**Problem to solve:**
Change "Procedures" to "Workflows" in the lines starting at the first one and ending at the line that contains "The width and height of the screenshot is (272, 257).", keeping everything else the same. Give back only those lines, and leave the pictures out.

**Records for this task:**

▽

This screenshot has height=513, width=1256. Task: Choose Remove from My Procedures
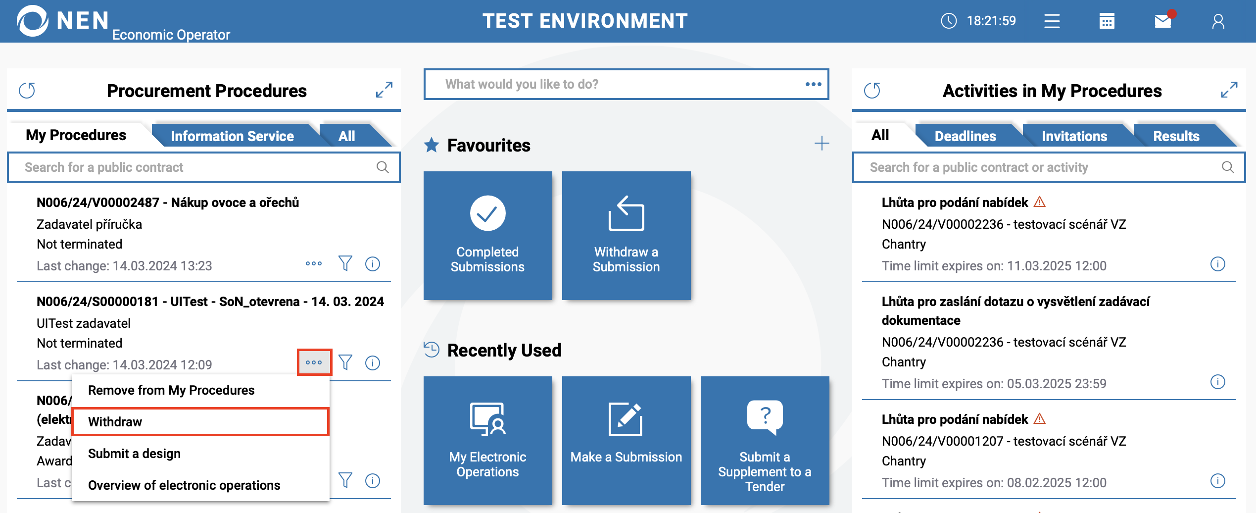coord(171,390)
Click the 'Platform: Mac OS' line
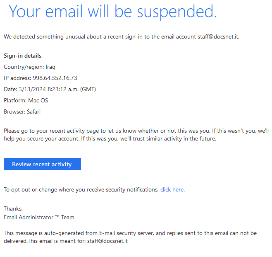The width and height of the screenshot is (272, 257). pyautogui.click(x=26, y=100)
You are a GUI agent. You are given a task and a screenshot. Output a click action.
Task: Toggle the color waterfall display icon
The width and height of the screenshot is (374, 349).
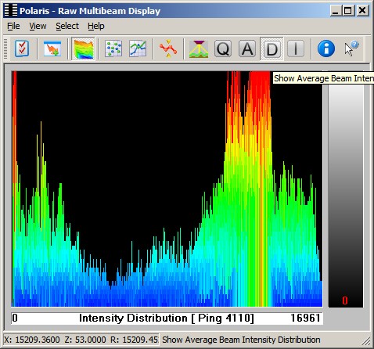pyautogui.click(x=84, y=49)
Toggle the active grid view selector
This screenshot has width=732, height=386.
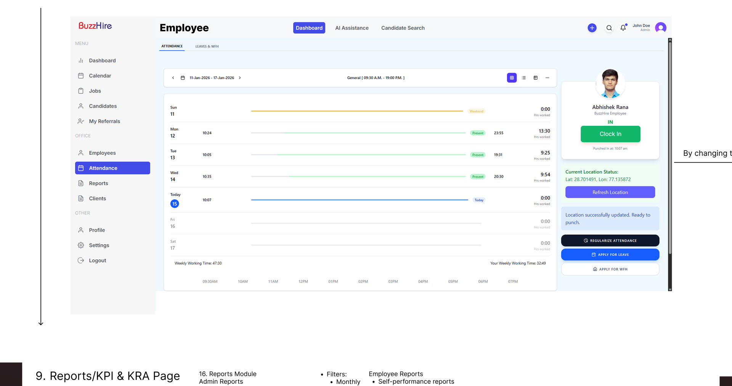pos(511,77)
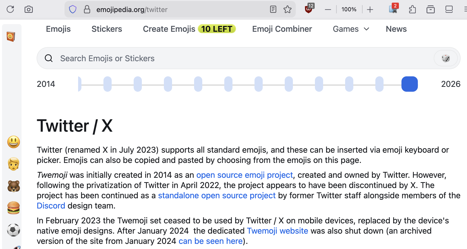Open the browser extensions puzzle icon

coord(412,9)
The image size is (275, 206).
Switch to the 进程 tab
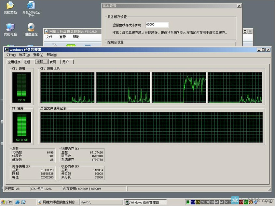coord(27,62)
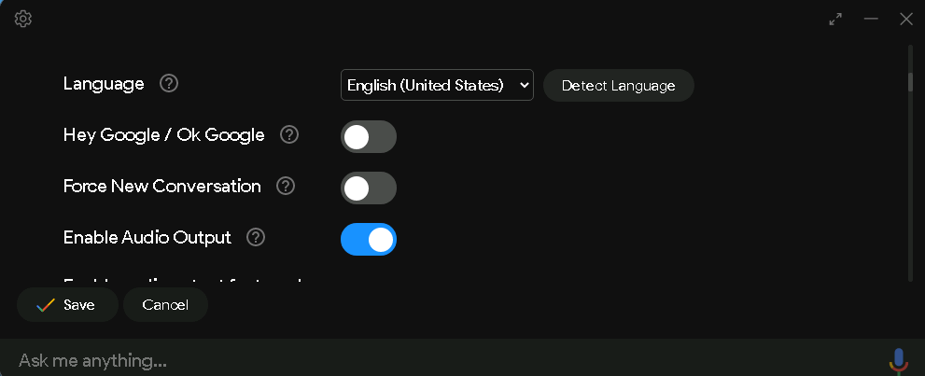Click the microphone icon to speak
The image size is (925, 376).
pyautogui.click(x=898, y=360)
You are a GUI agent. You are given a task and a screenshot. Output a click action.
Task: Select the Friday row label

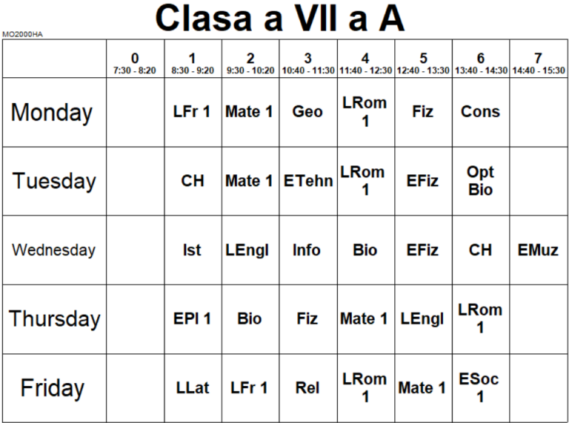pyautogui.click(x=53, y=388)
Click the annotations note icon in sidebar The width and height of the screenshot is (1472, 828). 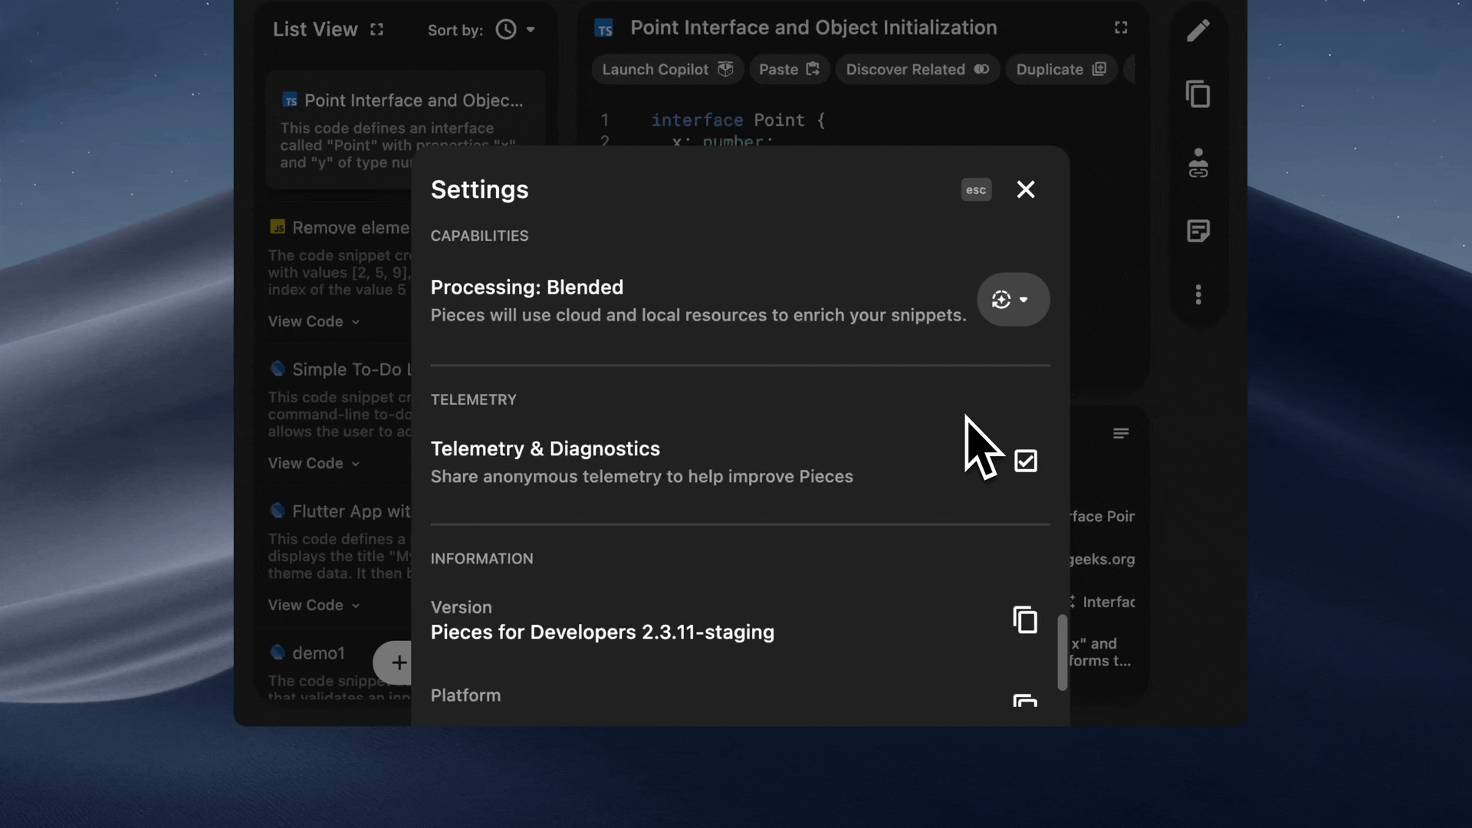point(1198,231)
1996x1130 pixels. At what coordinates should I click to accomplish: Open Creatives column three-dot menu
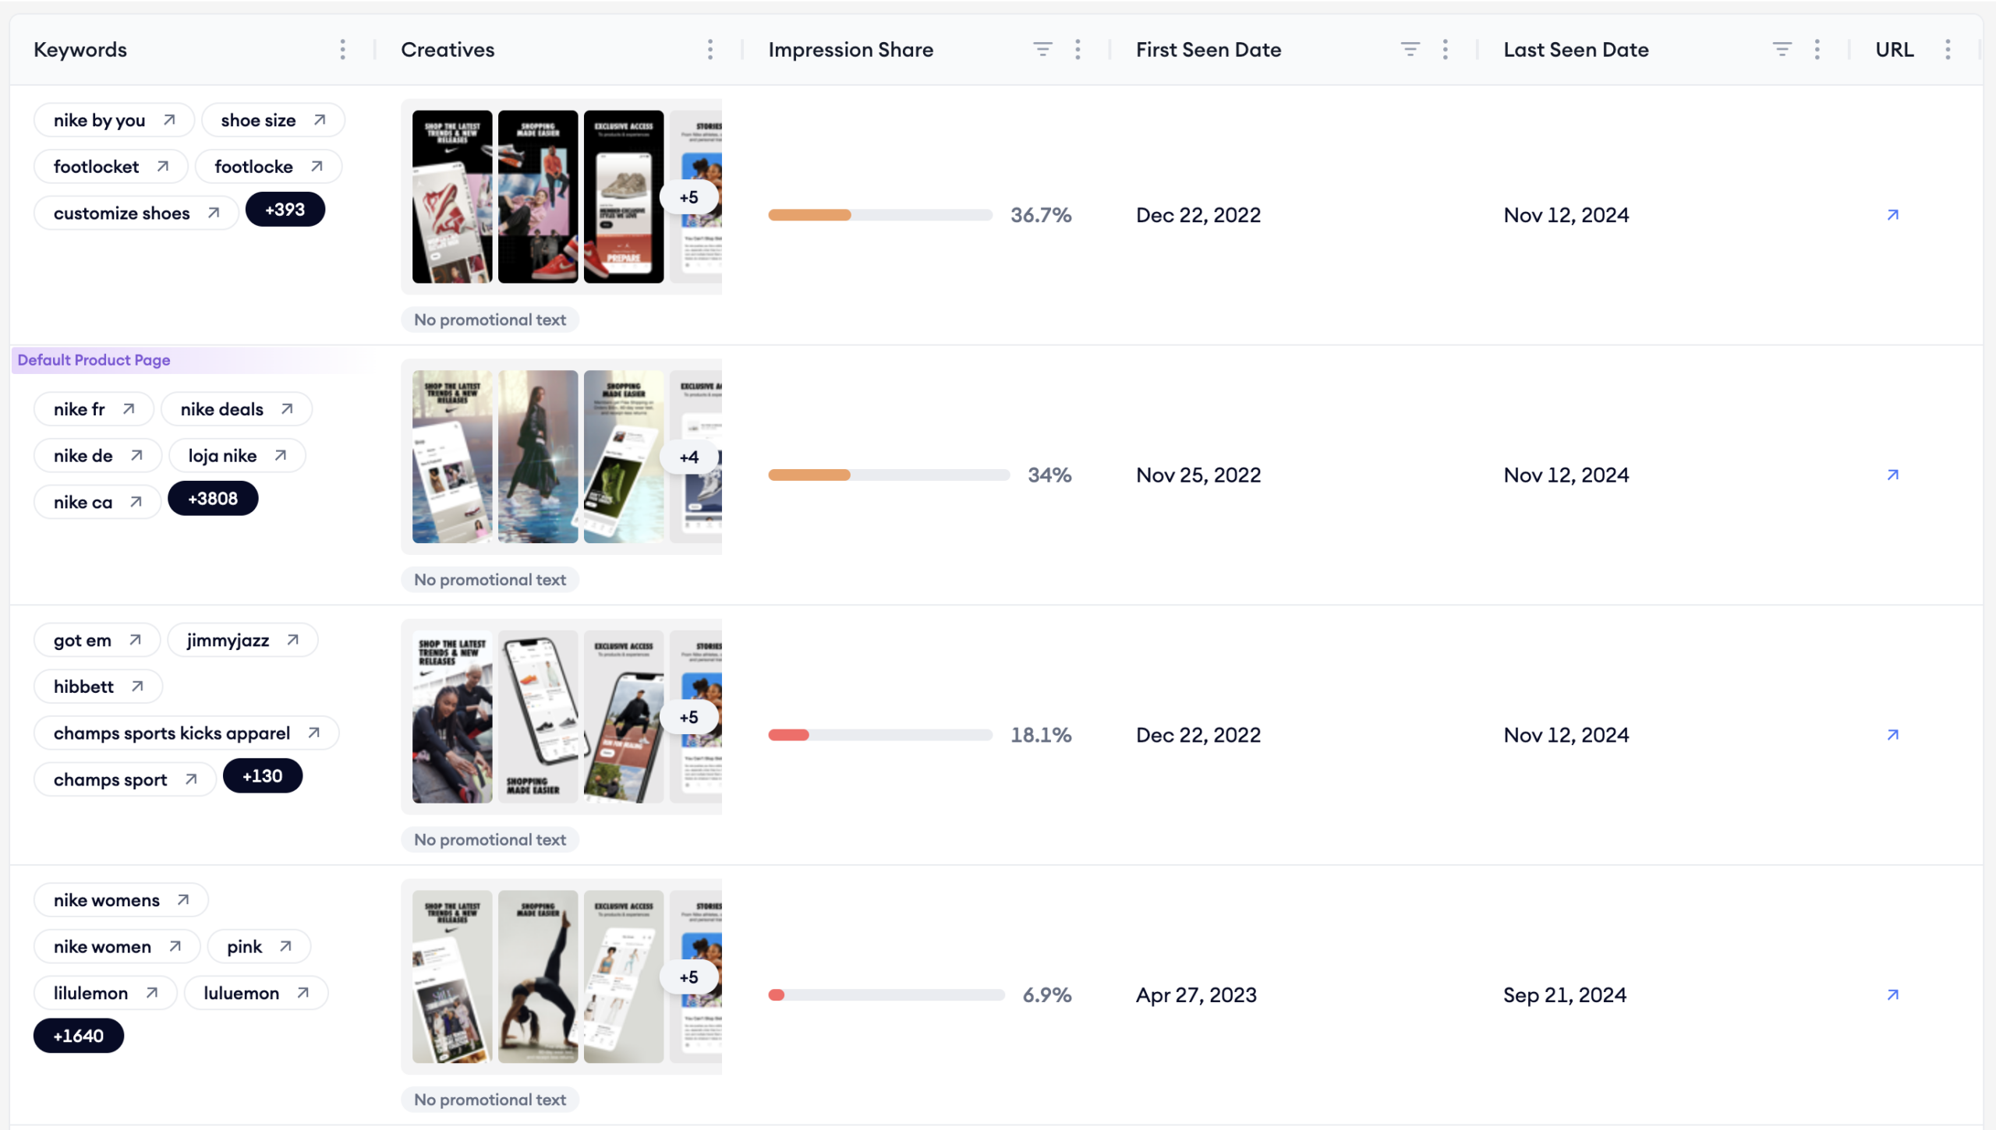click(710, 50)
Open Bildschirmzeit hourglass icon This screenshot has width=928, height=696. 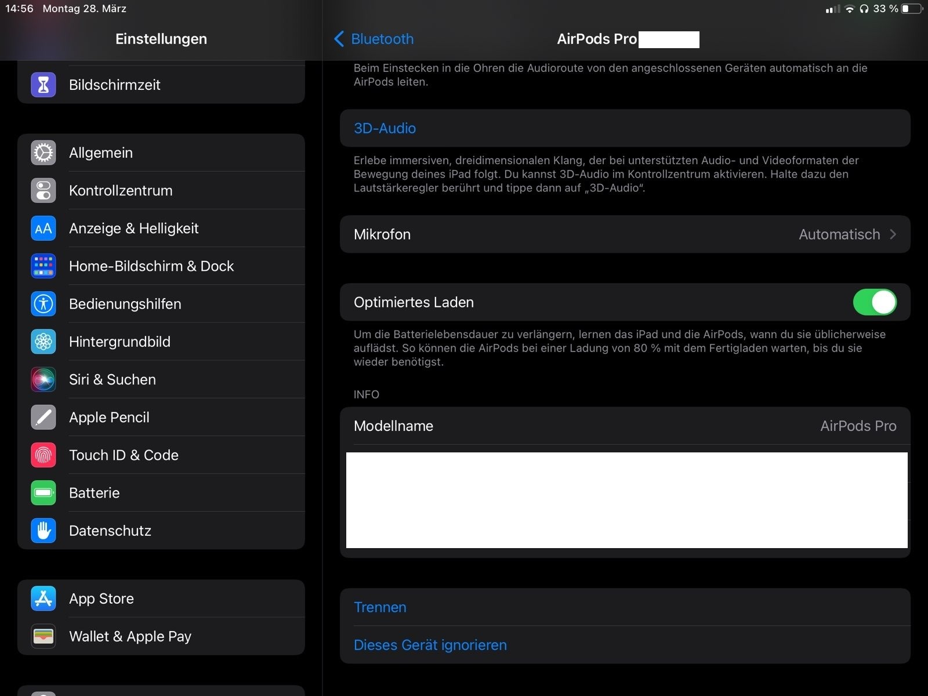44,85
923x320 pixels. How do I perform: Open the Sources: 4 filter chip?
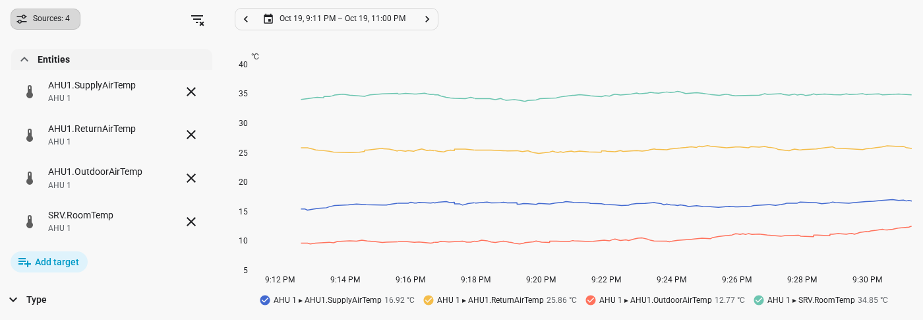(x=45, y=19)
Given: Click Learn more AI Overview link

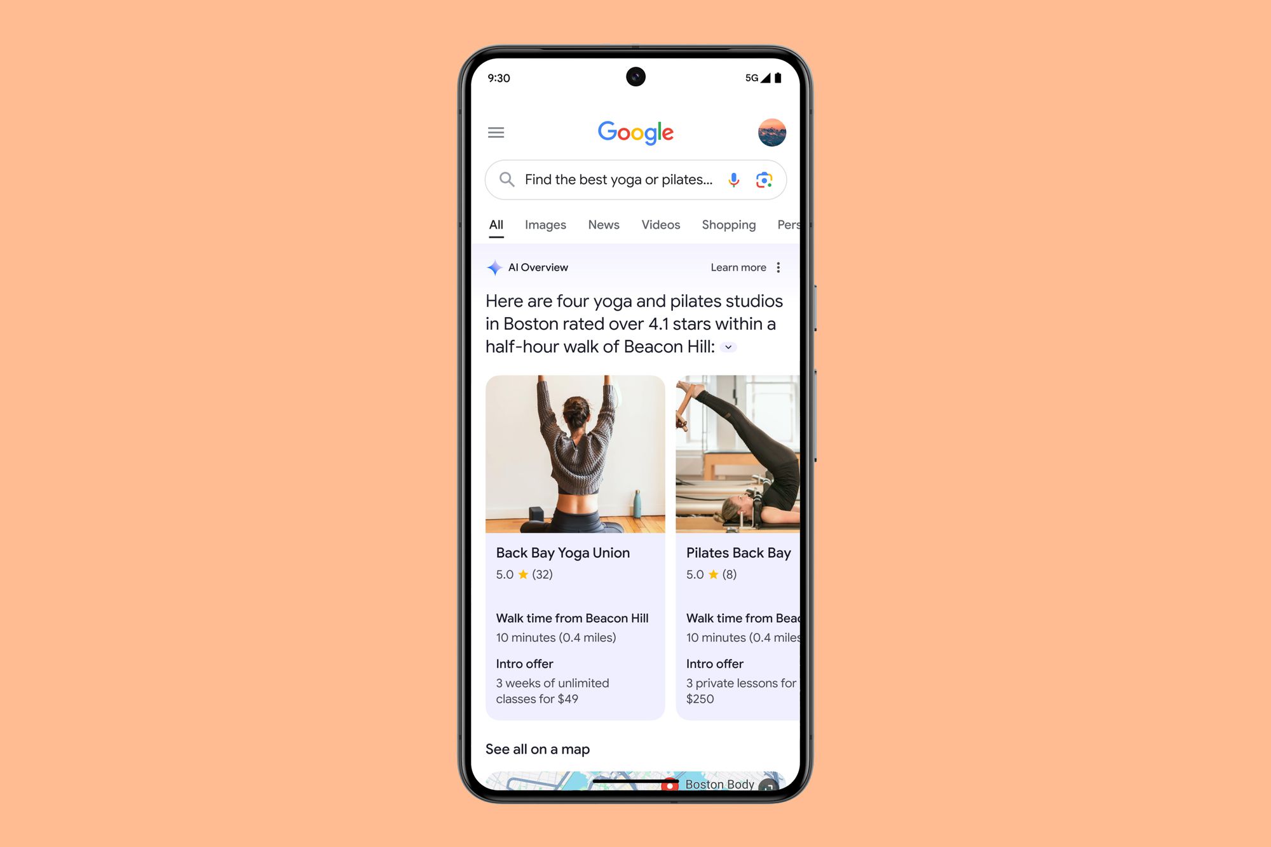Looking at the screenshot, I should [x=738, y=268].
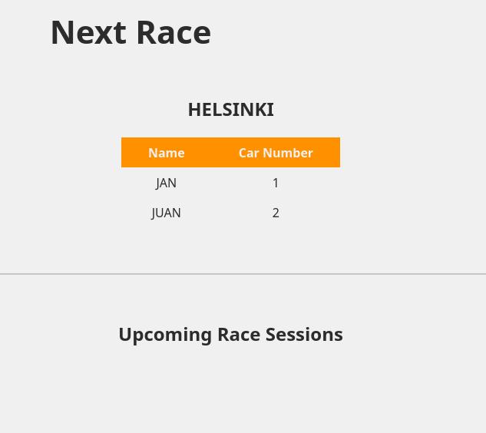Click the word Number in table header
The width and height of the screenshot is (486, 433).
point(288,153)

△

**Answer in full:**
This screenshot has height=513, width=1256. Task: Choose Remove from My Workflows
coord(171,390)
Click the 'Platform: Mac OS' line
The width and height of the screenshot is (272, 257). pyautogui.click(x=26, y=100)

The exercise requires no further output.